Over the past few years, Vietnam has benefited from investment by MNEs with strong brands including South Korean Samsung Electronics and LG Display. Manufacturing is strong in Vietnam and accounts for most of its exports to other countries. The World Bank projects GDP growth to stagnate at 6.3% in 2017 and 2018, but Vietnam's public debt to GDP ratio is still relatively high. The government requires tax revenue for public spending on infrastructure, health, education and developing the country's labour market. Like other countries, Vietnam is faced with the challenge of collecting the corporate tax from MNEs while trying to remain a competitive destination to do business.

On February 24 2017, the Communist Party of Vietnam issued transfer pricing decree No. 20/2017/ND-CP (Decree 20). Decree 20 came into effect on May 1 2017. PwC has described Decree 20 as the most important piece of Vietnamese TP legislation in the past decade. It brings the country in line with the BEPS framework and international standards. The decree mirrors many of the OECD's BEPS action points, including the introduction of the 'substance over form' principle which is expected to lead to stricter audits by tax authorities. It also mandates three-tiered TP documentation, and redefines the scope of the related party concept, for example, by increasing the ownership threshold from 20% to 25%, among other stipulations.

Decree 20 highlights the Vietnamese government's determination and seriousness in tackling transfer pricing and base erosion and profit shifting. Taxpayers now have to submit the required TP documentation within 90 days from the fiscal year-end date. The period of 90 days may make it challenging for businesses to get all their required tax information ready for inspection.
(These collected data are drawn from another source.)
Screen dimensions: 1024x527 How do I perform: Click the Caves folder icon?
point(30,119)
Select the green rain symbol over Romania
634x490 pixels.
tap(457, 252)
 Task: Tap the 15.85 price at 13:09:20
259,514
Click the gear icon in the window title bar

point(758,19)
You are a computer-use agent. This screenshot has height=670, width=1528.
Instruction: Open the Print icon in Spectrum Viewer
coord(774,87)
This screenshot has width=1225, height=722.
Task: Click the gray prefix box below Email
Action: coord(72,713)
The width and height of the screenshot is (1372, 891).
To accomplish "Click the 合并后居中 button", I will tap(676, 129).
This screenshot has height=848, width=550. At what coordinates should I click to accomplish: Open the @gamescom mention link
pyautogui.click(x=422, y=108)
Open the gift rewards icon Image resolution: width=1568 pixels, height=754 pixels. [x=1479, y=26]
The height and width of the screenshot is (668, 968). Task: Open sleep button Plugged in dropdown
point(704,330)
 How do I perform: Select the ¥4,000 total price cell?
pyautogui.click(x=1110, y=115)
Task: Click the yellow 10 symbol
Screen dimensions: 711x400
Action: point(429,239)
A tight time frame has also been implemented for tax audits, with taxpayers required to submit TP documentation upon written request by the tax authorities within 15 working days compared to the previous 30-day deadline.

Tax authorities

General Department of Taxation, Ministry of Finance
123 Lo Duc St, Hanoi
Tel: +84 4 3971 2310
Fax: +84 4 3971 2286

Tax rates at a glance

(As of August 2017)

Corporate income tax rate 20% (a)
Capital gains tax rate 20% (b)
Branch tax rate 20%
Withholding tax
Dividends n.a.
Interest 5%
Royalties 10%
Branch remittance tax n.a.
Net operating losses (years)
Carryback 0
Carryforward 5 (c)

  1. The standard corporate income tax rate is 20%. However, tax incentives are available. Enterprises operating in the oil and gas industry are subject to corporate income tax rates ranging from 32% to 50%, depending on the location and specific project conditions. Enterprises engaging in prospecting, exploration and exploitation of mineral resources (for example, silver, gold and gemstones) are subject to corporate income tax rates of 40% to 50%, depending on the project's location.
  2. Gains derived from sales of capital or shares in entities are subject to tax at a rate of 20%. Transfers of securities by foreign investors are subject to presumptive tax of 0.1% on total sales proceeds, regardless of whether the transfer is profitable.